I recall, in the mid-1960s, the efforts of one state school system
to force Amish children to attend government schools. A front-page
newspaper photograph was about as expressive of the contrast between
these two cultures as you could find: an armed sheriff’s deputy
chasing Amish children through a cornfield in order to force them
onto a school-bus. The scene was so repugnant to any sense of
human decency that even most Republicans and Democrats insisted
that the state drop its efforts. There seems to be a widely-held
sentiment in society – perhaps faint echoes from our dying inner
voices – that the Amish should be left alone.
Those who
wonder if it is possible for people to live in a condition of
anarchy need look no further than the example of the Amish. These
people refuse to have any dealings with the state – except for
the taxes they are forced to pay – and respect the inviolability
of one another’s person or property interests. Their contracts
with one another are grounded in nothing more than mutual promises
to perform. Their system of protection and security is found in
one another, not in institutions. Anyone who deviates from Amish
community standards need fear no jails, fines, beatings, or confiscation
of their property: the neighbors will simply refuse to deal with
them – to withhold their approval until the offender reforms.
To the Amish,
their work – particularly as farmers and carpenters – is the worldly
expression of their religious views. Unlike many of the rest of
us – whose divisive separation from our work is reflected in negative
bumper-stickers – the Amish find wholeness in their labors. Nor
do the Amish regard technology as an “evil”; they resist bringing
anything into their communities that will make them dependent
on the outside world. Thus, the automobile is not looked upon
as the “work of the devil,” but as a tool which, if brought into
their lives, will make them dependent upon tire and parts manufacturers,
oil companies, and the suppliers of other auto necessities, the
net effect of which would be to destroy their system.
The Amish
community provides its members no more guarantees of protection
from hostile elements than does the dominant political structure
in America. Not unlike our experiences on 9/11, the Amish world
was terribly disrupted by the intrusion of a destructive force
from the outside. Though the innocent victims were at work in
a humble schoolhouse rather than towering skyscrapers, the Amish
shared with others the painful consequences of disturbed men from
a deranged world who could find only in their suicidal attacks
the most effective expression of their conflict-ridden madness.
I doubt,
however, that members of the Amish community will respond to the
slaughter of their children in the same way most Americans reacted
to 9/11. Even with the holes ripped into the fabric of their culture,
the Amish will be able to transcend these horrible events without
sacrificing the integrity upon which their lives are founded.

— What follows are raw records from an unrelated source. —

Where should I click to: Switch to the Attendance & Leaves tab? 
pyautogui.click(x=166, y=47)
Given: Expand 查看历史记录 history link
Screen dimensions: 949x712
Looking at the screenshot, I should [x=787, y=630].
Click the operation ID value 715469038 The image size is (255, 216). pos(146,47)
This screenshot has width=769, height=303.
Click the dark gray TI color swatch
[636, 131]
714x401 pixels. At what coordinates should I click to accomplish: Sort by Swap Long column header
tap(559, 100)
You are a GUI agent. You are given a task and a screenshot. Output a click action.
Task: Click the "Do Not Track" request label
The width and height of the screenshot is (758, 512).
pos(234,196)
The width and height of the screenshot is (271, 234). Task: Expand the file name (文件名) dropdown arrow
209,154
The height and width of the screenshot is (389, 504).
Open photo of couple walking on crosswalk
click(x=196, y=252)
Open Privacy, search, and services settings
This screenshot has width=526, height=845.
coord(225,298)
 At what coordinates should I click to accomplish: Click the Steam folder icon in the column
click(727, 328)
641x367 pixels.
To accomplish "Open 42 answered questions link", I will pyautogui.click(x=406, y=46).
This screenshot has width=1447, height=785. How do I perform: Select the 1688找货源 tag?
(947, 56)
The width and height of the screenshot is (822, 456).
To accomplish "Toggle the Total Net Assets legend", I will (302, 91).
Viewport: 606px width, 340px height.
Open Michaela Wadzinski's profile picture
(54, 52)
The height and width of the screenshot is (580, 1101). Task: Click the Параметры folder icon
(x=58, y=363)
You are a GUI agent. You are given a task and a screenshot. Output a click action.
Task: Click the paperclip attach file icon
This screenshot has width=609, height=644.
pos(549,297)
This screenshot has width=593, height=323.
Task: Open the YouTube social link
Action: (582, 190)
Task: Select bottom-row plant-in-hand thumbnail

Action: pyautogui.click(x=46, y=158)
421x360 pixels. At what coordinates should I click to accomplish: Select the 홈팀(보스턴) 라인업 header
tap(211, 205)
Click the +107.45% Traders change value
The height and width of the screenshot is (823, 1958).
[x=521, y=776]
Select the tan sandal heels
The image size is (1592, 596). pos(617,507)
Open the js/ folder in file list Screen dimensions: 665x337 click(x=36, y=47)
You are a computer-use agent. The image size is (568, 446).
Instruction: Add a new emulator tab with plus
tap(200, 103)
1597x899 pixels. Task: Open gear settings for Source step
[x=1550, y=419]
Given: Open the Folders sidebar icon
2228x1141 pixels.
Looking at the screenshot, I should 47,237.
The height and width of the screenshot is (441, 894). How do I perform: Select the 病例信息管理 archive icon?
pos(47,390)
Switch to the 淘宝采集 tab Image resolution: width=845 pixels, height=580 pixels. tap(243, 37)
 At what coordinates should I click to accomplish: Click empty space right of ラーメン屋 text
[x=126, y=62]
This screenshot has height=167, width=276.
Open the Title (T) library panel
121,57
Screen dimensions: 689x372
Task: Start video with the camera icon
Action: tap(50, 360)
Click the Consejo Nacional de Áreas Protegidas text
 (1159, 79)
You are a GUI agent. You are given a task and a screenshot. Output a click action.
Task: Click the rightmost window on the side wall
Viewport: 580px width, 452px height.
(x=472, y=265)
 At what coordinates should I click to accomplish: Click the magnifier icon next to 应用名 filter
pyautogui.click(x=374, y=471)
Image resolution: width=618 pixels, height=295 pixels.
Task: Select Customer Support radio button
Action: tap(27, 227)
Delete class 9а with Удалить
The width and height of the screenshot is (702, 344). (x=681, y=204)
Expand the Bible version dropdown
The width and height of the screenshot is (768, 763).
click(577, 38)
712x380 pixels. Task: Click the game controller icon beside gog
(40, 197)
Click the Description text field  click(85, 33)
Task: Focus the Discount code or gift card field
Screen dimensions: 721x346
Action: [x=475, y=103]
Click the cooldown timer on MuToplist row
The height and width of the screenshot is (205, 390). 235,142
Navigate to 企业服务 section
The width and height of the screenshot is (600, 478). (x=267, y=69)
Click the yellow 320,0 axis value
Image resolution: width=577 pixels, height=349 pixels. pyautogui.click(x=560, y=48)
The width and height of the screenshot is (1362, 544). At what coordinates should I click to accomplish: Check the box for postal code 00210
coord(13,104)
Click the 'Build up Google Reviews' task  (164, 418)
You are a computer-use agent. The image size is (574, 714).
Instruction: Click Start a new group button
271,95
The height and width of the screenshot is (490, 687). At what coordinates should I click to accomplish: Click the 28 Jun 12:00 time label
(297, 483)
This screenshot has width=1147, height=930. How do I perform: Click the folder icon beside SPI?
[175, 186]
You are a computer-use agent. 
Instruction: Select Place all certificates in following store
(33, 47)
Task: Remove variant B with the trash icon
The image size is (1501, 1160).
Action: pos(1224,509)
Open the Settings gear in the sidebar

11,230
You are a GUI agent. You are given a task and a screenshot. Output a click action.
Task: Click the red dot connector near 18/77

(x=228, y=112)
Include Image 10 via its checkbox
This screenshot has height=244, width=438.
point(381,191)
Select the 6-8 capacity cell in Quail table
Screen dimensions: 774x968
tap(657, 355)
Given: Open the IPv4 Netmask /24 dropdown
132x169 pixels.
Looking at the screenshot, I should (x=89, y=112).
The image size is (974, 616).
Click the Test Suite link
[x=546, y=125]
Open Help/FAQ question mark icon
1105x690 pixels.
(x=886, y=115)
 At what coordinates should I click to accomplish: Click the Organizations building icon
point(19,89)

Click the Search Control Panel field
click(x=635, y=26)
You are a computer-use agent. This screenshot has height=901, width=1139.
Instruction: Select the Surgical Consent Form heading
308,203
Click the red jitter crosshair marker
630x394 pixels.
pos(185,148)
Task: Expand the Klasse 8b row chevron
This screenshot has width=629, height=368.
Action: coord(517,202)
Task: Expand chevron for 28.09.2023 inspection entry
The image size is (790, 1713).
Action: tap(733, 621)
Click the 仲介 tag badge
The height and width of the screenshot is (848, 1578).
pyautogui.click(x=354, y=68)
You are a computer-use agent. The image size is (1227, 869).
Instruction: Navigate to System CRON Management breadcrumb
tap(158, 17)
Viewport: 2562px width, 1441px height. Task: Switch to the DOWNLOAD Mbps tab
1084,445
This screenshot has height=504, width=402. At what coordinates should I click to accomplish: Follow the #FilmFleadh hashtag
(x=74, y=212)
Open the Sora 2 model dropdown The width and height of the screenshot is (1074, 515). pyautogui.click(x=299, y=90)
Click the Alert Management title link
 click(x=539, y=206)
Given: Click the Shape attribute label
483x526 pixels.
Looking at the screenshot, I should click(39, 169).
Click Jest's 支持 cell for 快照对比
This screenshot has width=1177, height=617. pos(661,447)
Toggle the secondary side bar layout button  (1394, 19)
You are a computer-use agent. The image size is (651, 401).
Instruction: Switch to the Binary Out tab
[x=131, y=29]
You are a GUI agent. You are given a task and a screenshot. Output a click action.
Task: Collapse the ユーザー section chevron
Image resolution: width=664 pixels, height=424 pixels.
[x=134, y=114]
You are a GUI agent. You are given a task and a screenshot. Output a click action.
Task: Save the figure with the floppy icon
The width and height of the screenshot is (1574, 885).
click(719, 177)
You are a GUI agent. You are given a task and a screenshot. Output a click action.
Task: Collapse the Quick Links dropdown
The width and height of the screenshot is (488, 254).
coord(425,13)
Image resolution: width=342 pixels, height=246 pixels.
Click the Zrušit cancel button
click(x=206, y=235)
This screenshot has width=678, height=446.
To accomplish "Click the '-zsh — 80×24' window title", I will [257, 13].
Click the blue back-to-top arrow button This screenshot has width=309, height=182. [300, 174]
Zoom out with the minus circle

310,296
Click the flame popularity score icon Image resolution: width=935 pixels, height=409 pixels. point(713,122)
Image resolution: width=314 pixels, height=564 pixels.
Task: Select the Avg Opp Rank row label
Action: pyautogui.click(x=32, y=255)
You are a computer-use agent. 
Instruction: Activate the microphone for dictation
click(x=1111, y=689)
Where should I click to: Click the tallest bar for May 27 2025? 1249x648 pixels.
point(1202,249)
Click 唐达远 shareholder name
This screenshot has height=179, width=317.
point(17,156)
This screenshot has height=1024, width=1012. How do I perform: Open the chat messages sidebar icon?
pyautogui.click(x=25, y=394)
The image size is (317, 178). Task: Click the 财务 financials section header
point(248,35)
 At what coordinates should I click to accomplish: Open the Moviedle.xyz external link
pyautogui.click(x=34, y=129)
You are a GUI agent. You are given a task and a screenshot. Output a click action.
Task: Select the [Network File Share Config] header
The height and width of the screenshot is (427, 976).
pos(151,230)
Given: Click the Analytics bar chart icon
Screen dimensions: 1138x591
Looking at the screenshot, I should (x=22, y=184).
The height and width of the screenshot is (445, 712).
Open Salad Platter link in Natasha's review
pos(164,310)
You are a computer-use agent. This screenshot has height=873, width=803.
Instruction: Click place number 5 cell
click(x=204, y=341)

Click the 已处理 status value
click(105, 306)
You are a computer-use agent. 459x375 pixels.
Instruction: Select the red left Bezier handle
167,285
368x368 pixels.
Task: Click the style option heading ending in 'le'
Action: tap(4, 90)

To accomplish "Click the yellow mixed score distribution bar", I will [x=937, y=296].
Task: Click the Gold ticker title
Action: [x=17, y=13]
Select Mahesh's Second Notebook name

They will not put aside the principled nature of their society,
but will find comfort and energy within it. They have already
demonstrated this.
But
for those of us who still struggle with the meaning and effects
of 9/11, and who do so on the basis of principles and practices
that are a mass of confusion, conflict, and contradiction, our
responses have proven consistent with the normally neurotic –
and often psychotic – foundations upon which our social systems
rest. Our alleged principles and values – which have long found
expression only as empty abstractions rather than integrated into
our sense of being – were among the first unwanted cargo to be
thrown overboard, lest they prove a hindrance to the onrushing
sea of fear and doubt in which we found ourselves. We eagerly
jettisoned our compasses as well, allowing the politically ambitious
to chart new directions for us, and obeying their urgings to “stay
the course” to wholly unknown destinations.
The
Amish will survive their pain, bruises, and broken hearts, but
they will do so intact. Their values will sustain them, while
ours have been lost in the darkness in which we live our lives.
Such are the pragmatic, real-world, “bottom line” contrasts –
and consequences – between living with and without integrity.
Perhaps my
seminar student was on the right track when she asked whether
it was possible to live in such a community as the Amish enjoy.